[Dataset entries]
##########
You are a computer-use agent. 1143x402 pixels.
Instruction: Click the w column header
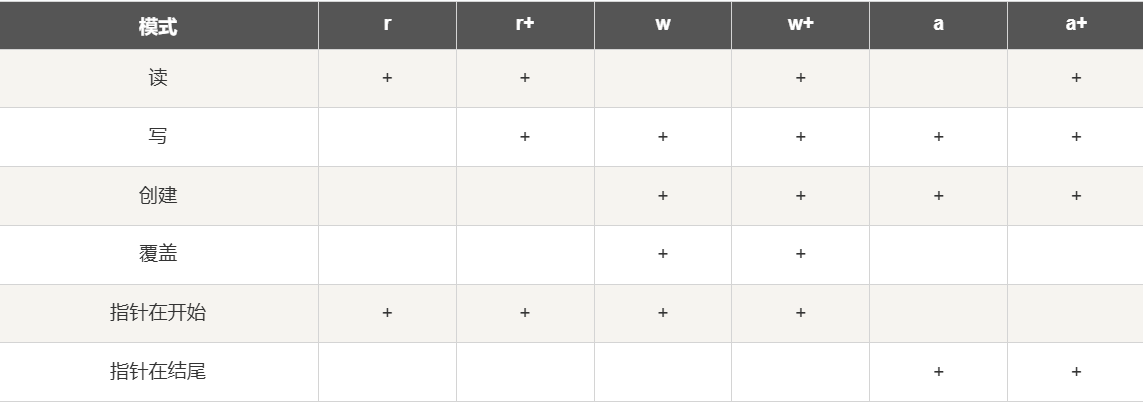(x=663, y=24)
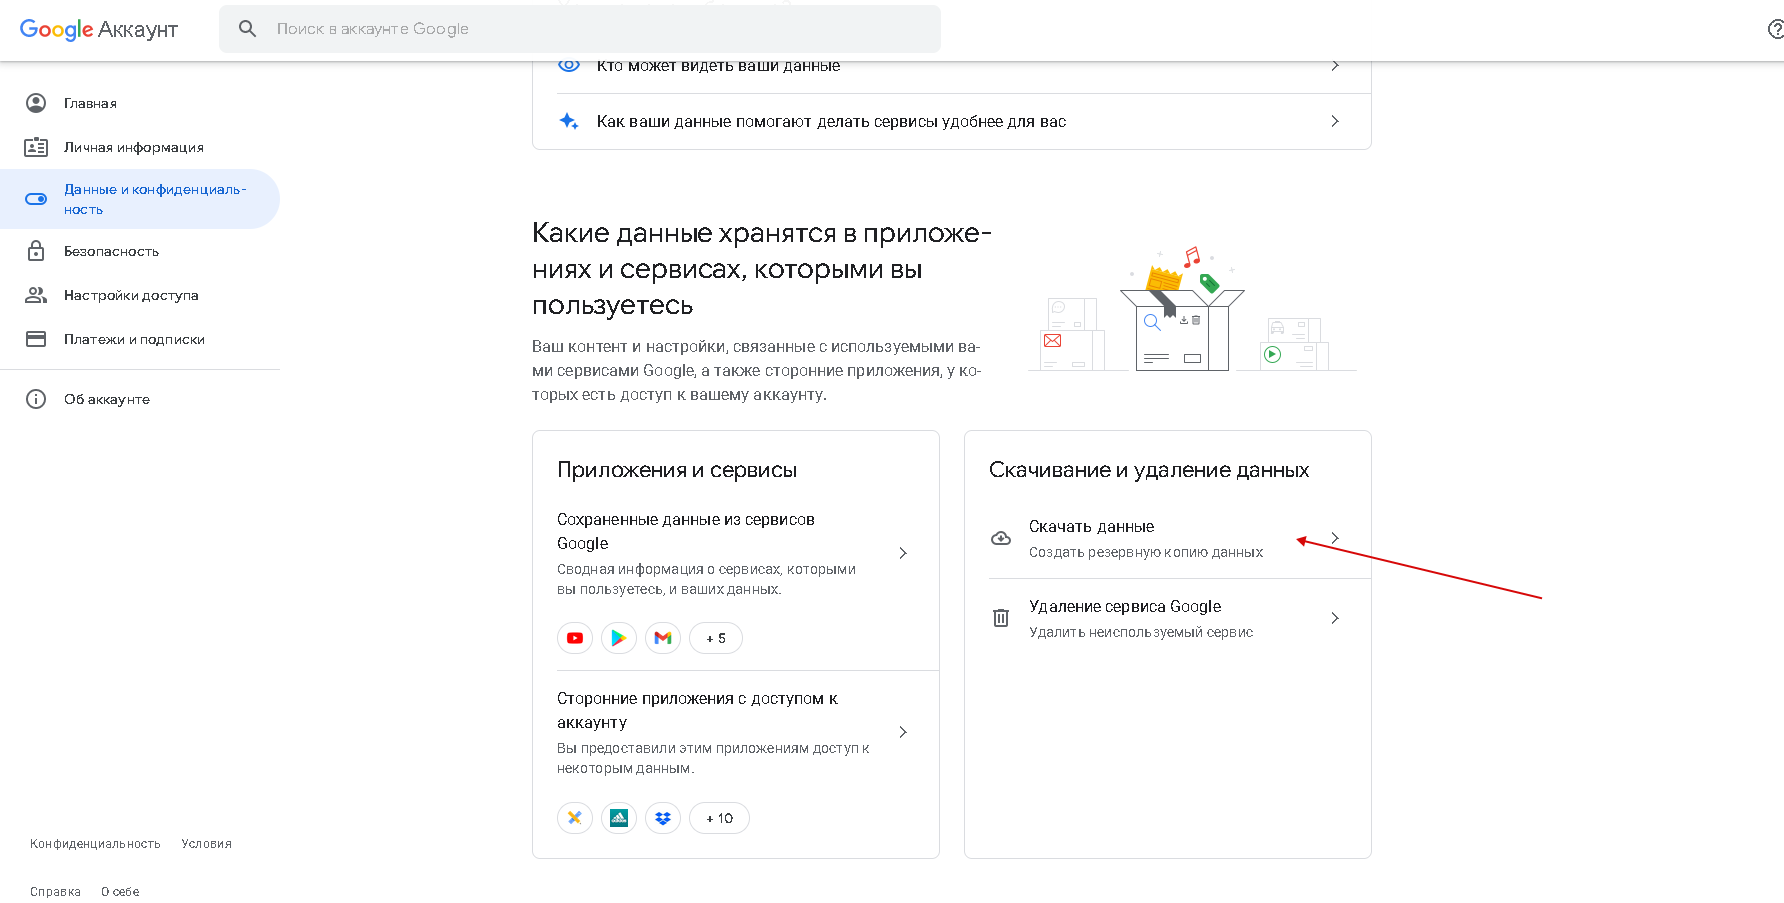Open 'Безопасность' in the sidebar
The height and width of the screenshot is (903, 1784).
pyautogui.click(x=111, y=251)
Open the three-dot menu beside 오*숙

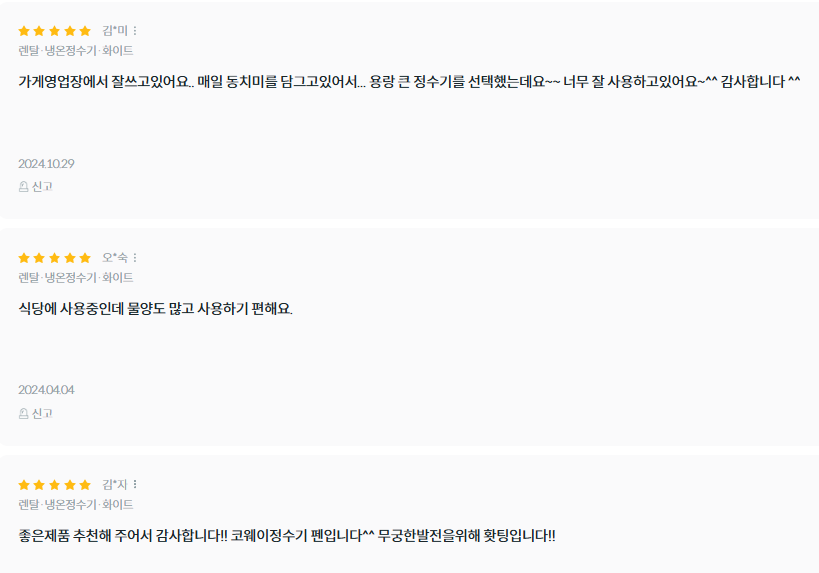click(135, 258)
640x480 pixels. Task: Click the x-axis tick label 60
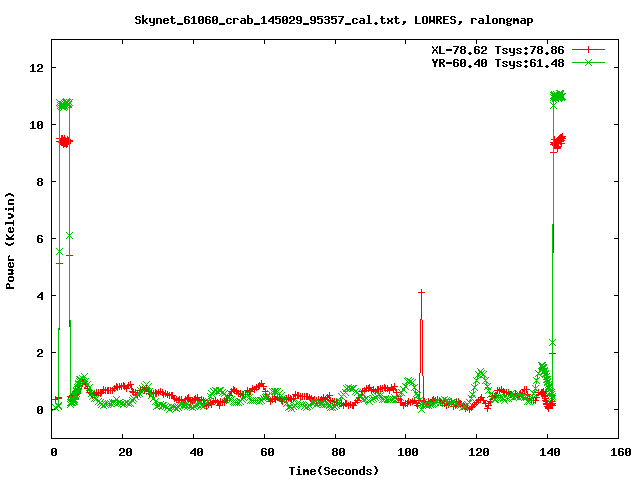pos(264,452)
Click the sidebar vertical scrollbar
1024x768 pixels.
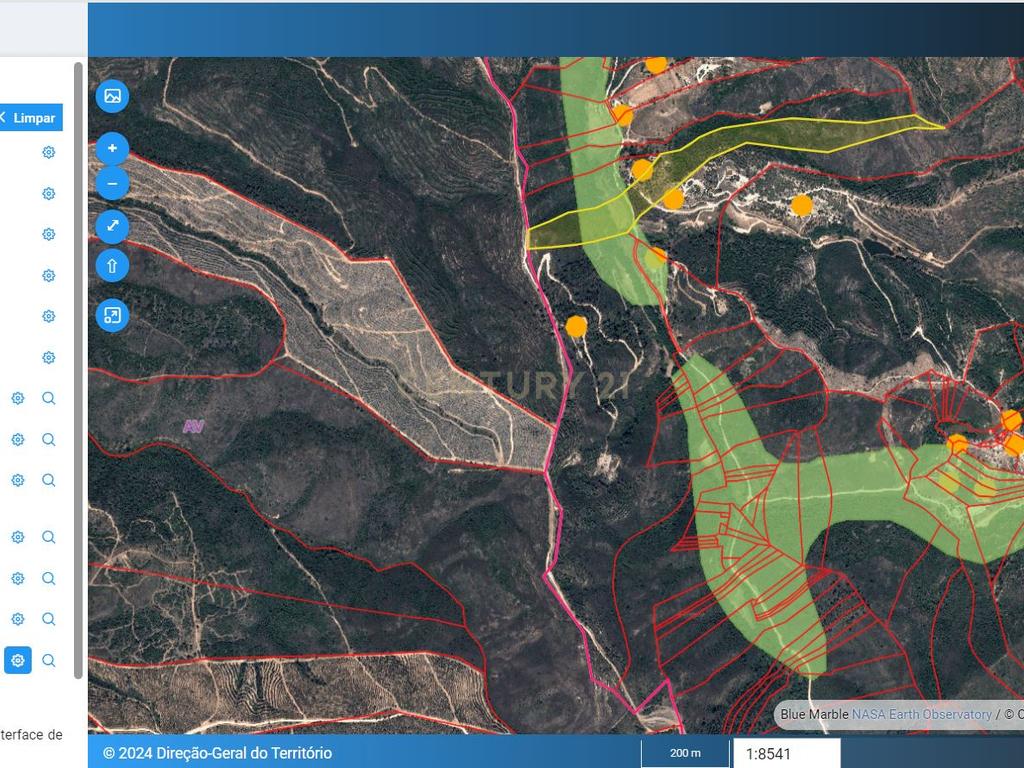[78, 371]
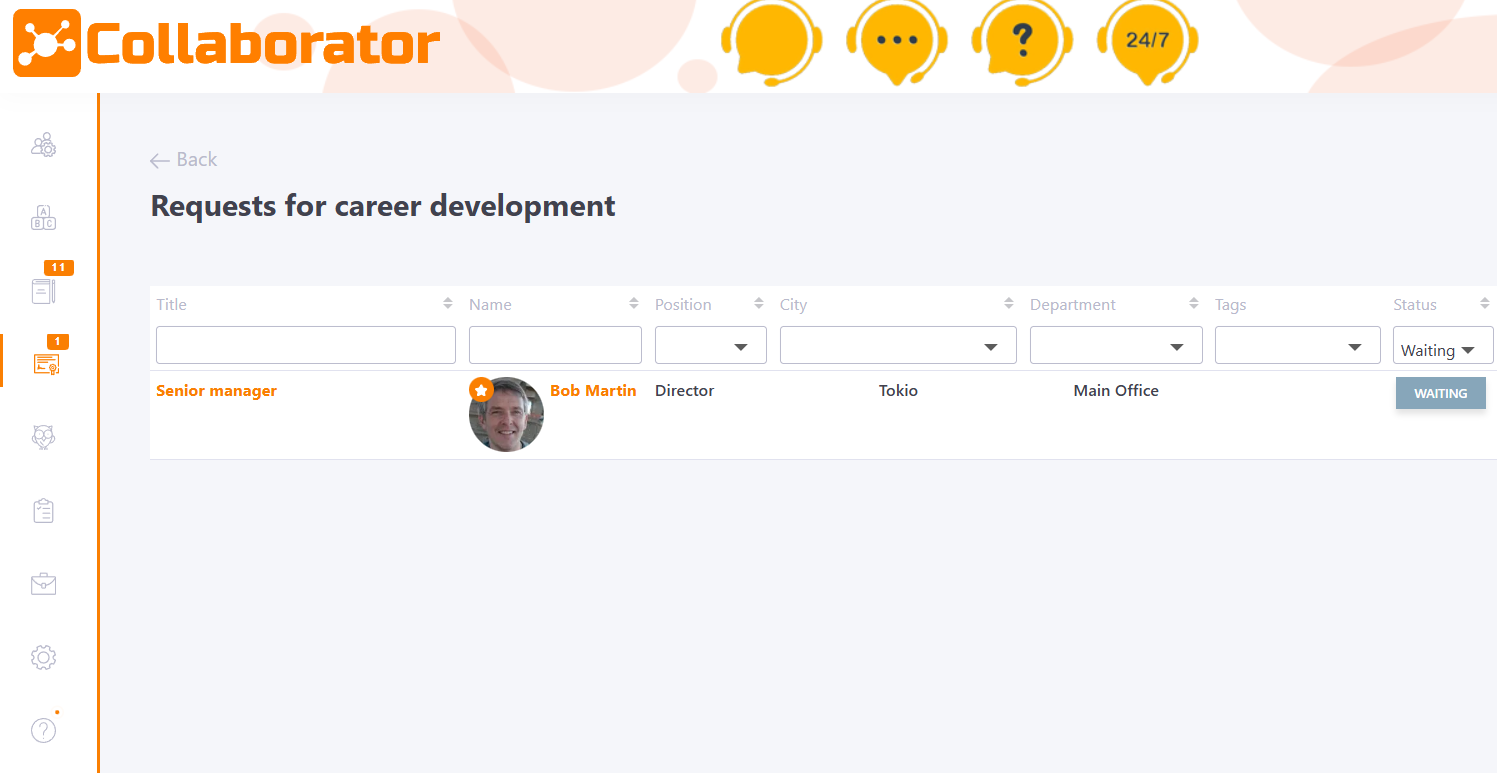Change the Status filter from Waiting
Viewport: 1497px width, 773px height.
coord(1442,350)
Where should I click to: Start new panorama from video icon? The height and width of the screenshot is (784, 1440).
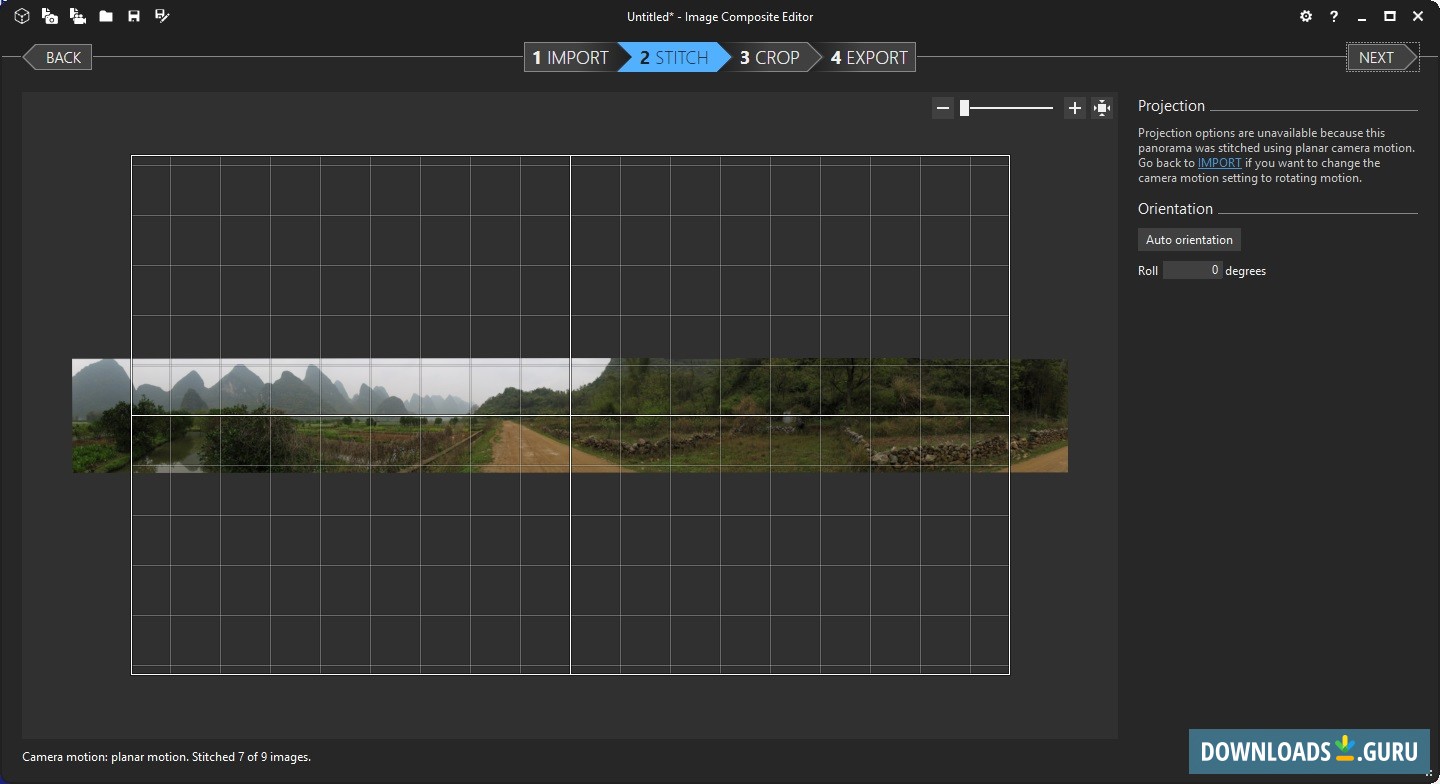coord(77,16)
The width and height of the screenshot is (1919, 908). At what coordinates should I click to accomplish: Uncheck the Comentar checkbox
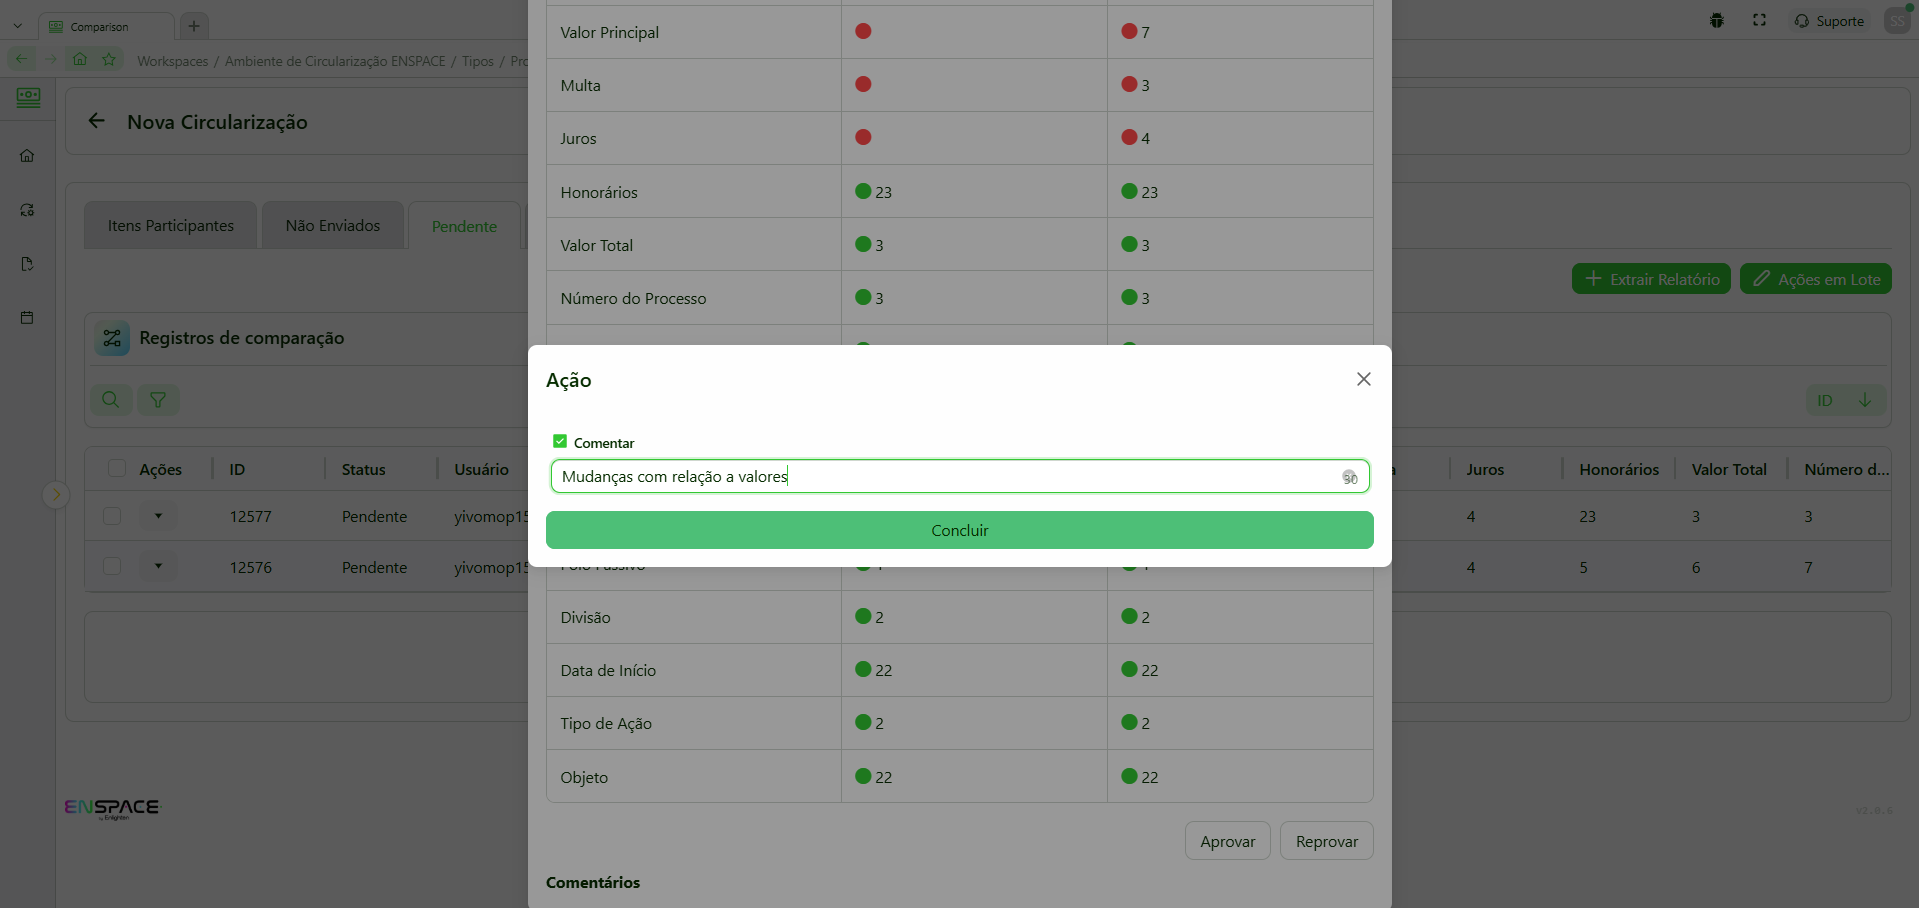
##########
— WORK TASK —
Your task is to print exactly the lines from the one containing "Click the sidebar vertical scrollbar" through the final line of the records above, with no pictures and nothing more.

— RESPONSE TO THE EXERCISE —
Click the sidebar vertical scrollbar
1024x768 pixels.
[78, 371]
Change the Status filter from Waiting
Viewport: 1497px width, 773px height.
coord(1442,350)
Where should I click to: Start new panorama from video icon? The height and width of the screenshot is (784, 1440).
coord(77,16)
The width and height of the screenshot is (1919, 908). At what coordinates should I click to accomplish: Uncheck the Comentar checkbox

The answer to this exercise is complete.